* Directions: Please repeat these lines with every "screenshot" swapped for "image" and nothing else changed, leaving out the pictures.

* Input rows:
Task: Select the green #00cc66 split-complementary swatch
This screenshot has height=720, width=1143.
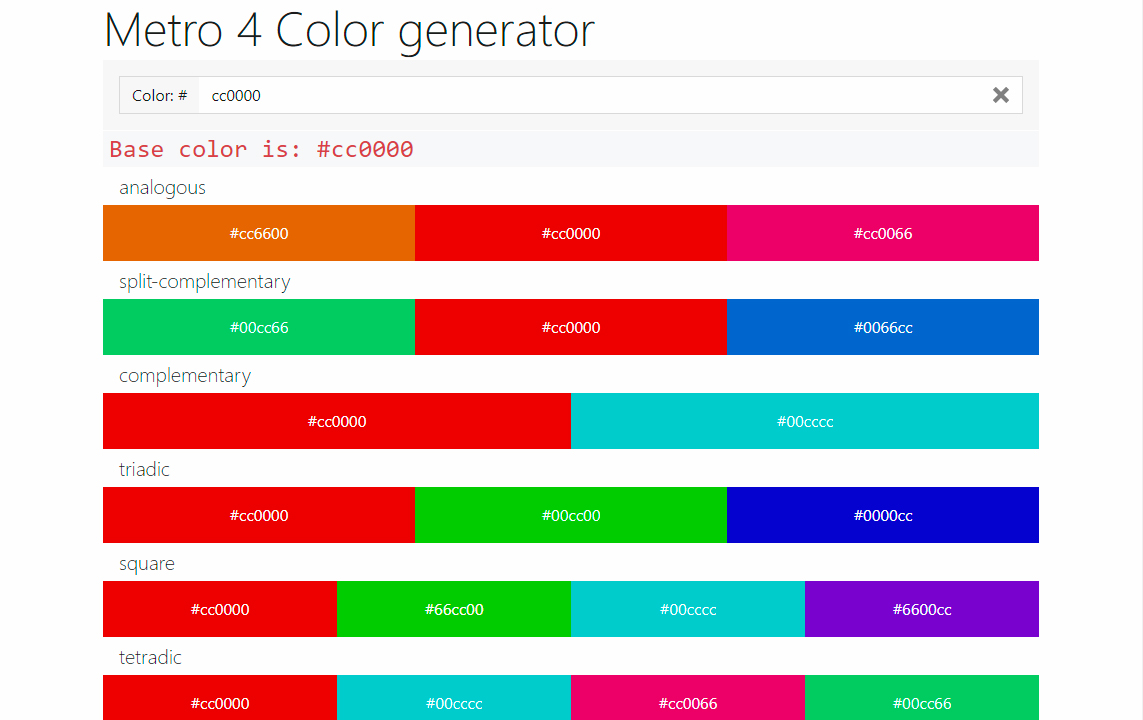Action: pyautogui.click(x=259, y=327)
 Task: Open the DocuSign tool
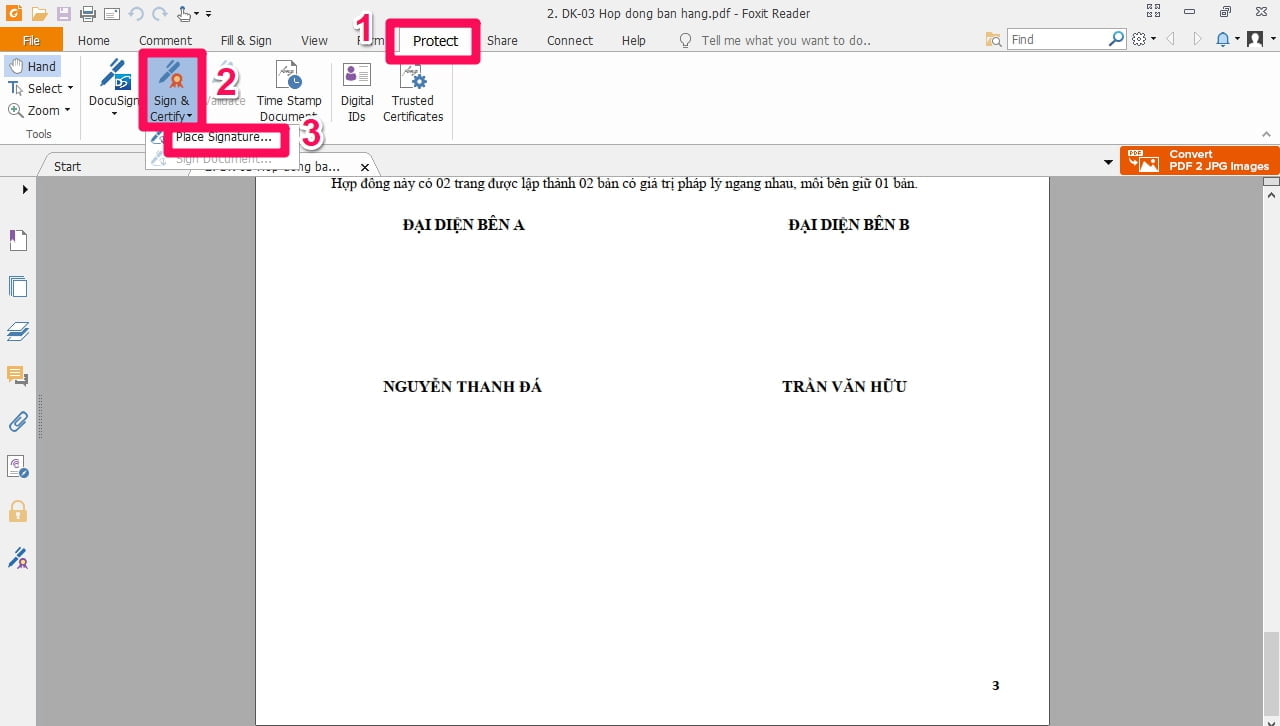[113, 88]
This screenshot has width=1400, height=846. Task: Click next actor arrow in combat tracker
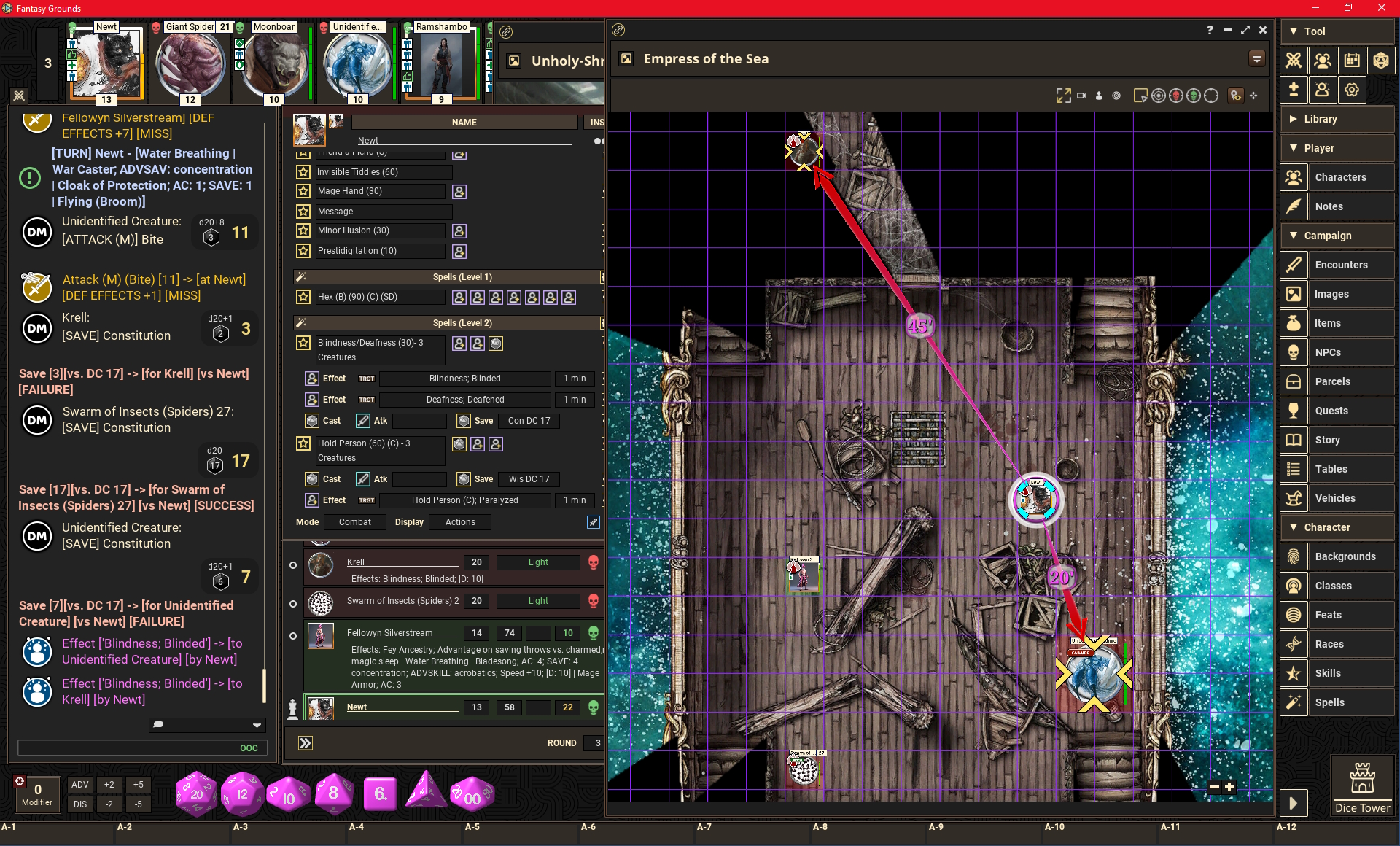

* Completed exercise:
Task: Select the green #00cc66 split-complementary swatch
This image has height=720, width=1143.
Action: pyautogui.click(x=259, y=327)
 Task: Open the DocuSign tool
[113, 88]
This image has width=1400, height=846. Task: Click next actor arrow in combat tracker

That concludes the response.